_Problem:_ Copy the entries below, swapping "computer-use agent" for "desktop automation assistant" everywhere it appears and changing nothing else.

Start Entries shown

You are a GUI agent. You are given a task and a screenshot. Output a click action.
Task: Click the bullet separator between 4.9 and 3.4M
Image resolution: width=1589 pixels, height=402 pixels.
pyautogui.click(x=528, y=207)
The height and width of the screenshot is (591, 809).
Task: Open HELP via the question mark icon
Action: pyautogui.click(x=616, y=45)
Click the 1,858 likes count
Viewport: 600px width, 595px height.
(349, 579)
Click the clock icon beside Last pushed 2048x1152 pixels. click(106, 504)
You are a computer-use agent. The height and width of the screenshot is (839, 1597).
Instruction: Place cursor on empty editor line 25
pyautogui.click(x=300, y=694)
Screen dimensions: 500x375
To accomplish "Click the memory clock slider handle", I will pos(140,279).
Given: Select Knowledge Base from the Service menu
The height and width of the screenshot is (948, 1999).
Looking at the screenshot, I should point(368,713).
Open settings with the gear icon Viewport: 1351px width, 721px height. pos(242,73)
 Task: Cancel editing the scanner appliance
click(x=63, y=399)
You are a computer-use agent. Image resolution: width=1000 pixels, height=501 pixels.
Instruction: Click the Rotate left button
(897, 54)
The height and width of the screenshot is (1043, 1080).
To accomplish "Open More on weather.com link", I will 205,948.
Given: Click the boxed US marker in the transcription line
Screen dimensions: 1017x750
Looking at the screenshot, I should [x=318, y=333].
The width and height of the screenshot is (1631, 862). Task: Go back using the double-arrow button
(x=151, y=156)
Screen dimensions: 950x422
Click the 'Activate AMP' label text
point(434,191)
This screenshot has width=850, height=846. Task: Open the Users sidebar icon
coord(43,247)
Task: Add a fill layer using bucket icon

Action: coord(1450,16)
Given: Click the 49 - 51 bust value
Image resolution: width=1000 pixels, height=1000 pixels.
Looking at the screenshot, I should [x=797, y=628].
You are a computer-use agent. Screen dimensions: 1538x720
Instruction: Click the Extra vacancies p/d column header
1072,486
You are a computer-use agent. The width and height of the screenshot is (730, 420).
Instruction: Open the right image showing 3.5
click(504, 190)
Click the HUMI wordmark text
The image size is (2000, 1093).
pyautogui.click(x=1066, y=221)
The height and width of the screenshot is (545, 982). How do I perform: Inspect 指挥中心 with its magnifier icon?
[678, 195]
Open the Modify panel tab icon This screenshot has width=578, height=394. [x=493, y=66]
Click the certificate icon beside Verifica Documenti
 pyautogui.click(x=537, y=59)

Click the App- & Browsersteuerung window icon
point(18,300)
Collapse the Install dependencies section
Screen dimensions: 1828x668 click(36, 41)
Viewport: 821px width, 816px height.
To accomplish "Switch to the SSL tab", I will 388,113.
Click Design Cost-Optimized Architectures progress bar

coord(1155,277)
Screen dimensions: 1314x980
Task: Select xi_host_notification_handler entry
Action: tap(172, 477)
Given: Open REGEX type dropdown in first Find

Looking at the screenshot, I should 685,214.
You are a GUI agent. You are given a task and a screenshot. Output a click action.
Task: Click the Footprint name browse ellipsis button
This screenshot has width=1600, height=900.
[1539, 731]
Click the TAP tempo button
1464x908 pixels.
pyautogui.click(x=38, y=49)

End Entries shown

_Task answer:_
You are a GUI agent. You are given a task and a screenshot. Output a click action.
Task: Click the bullet separator between 4.9 and 3.4M
Image resolution: width=1589 pixels, height=402 pixels.
pyautogui.click(x=528, y=207)
The height and width of the screenshot is (591, 809).
Task: Open HELP via the question mark icon
Action: pyautogui.click(x=616, y=45)
Click the 1,858 likes count
Viewport: 600px width, 595px height.
(349, 579)
Click the clock icon beside Last pushed 2048x1152 pixels. click(106, 504)
You are a desktop automation assistant. The height and width of the screenshot is (839, 1597).
Instruction: Place cursor on empty editor line 25
pyautogui.click(x=300, y=694)
Screen dimensions: 500x375
To accomplish "Click the memory clock slider handle", I will pos(140,279).
Given: Select Knowledge Base from the Service menu
The height and width of the screenshot is (948, 1999).
Looking at the screenshot, I should point(368,713).
Open settings with the gear icon Viewport: 1351px width, 721px height. pos(242,73)
 Task: Cancel editing the scanner appliance
click(x=63, y=399)
You are a desktop automation assistant. Image resolution: width=1000 pixels, height=501 pixels.
Instruction: Click the Rotate left button
(897, 54)
The height and width of the screenshot is (1043, 1080).
To accomplish "Open More on weather.com link", I will 205,948.
Given: Click the boxed US marker in the transcription line
Screen dimensions: 1017x750
Looking at the screenshot, I should [x=318, y=333].
The width and height of the screenshot is (1631, 862). Task: Go back using the double-arrow button
(x=151, y=156)
Screen dimensions: 950x422
Click the 'Activate AMP' label text
point(434,191)
This screenshot has width=850, height=846. Task: Open the Users sidebar icon
coord(43,247)
Task: Add a fill layer using bucket icon

Action: coord(1450,16)
Given: Click the 49 - 51 bust value
Image resolution: width=1000 pixels, height=1000 pixels.
Looking at the screenshot, I should [x=797, y=628].
You are a desktop automation assistant. Screen dimensions: 1538x720
Instruction: Click the Extra vacancies p/d column header
1072,486
You are a desktop automation assistant. The width and height of the screenshot is (730, 420).
Instruction: Open the right image showing 3.5
click(504, 190)
Click the HUMI wordmark text
The image size is (2000, 1093).
pyautogui.click(x=1066, y=221)
The height and width of the screenshot is (545, 982). How do I perform: Inspect 指挥中心 with its magnifier icon?
[678, 195]
Open the Modify panel tab icon This screenshot has width=578, height=394. [x=493, y=66]
Click the certificate icon beside Verifica Documenti
 pyautogui.click(x=537, y=59)

Click the App- & Browsersteuerung window icon
point(18,300)
Collapse the Install dependencies section
Screen dimensions: 1828x668 click(36, 41)
Viewport: 821px width, 816px height.
To accomplish "Switch to the SSL tab", I will 388,113.
Click Design Cost-Optimized Architectures progress bar

coord(1155,277)
Screen dimensions: 1314x980
Task: Select xi_host_notification_handler entry
Action: tap(172, 477)
Given: Open REGEX type dropdown in first Find

Looking at the screenshot, I should 685,214.
You are a GUI agent. You are given a task and a screenshot. Output a click action.
Task: Click the Footprint name browse ellipsis button
This screenshot has width=1600, height=900.
[1539, 731]
Click the TAP tempo button
1464x908 pixels.
pyautogui.click(x=38, y=49)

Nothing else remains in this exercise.